על שינוי השמות ז׳On the Change of Names 7

א׳
1[54] The next words are “Abraham fell on his face.” Ah, what else should he do, when he heard the divine promises, but know himself and the nothingness of our mortal race, and fall at the feet of Him Who stands, to show what conception he held of himself and God? He knew that God stands with place unchanged, yet moves the universal frame of creation, His own motion being the motion of self-extension (not the movement of the legs, for He is not of human form), but a motion whereby He shows His unalterable, unchanging nature.
ב׳
2[55] He knew that he himself is never firmly set in a stable position, that he is ever subject to various changes, and that throughout his life, which is one long slipping, he trips and falls, woe to him! and how great is that fall.
ג׳
3[56] Sometimes it is through involuntary ignorance, sometimes through voluntary yielding to temptation, and so we read also that it was on his face that he fell.
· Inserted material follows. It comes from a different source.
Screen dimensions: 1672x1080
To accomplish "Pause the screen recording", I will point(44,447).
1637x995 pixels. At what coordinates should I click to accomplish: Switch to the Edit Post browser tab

By face is meant his senses and his mind and his speech, and the gesture is little less than a loud insistent utterance. Fallen is sense, it cries, unable of itself to perceive, were it not by a dispensation of God’s saving providence set on its feet to the perception of material substances: fallen is speech, because it were unable to express in language anything that is, did not He Who framed and adjusted to harmony the instrument of the voice beat out the music of its notes, opening the mouth and giving strength to the nerves of the tongue: fallen too is the royal mind, robbed of its powers of apprehension, did not the Framer of all that lives raise it up and establish it, and planting in it far-piercing eyes, lead it to the sight of the immaterial world.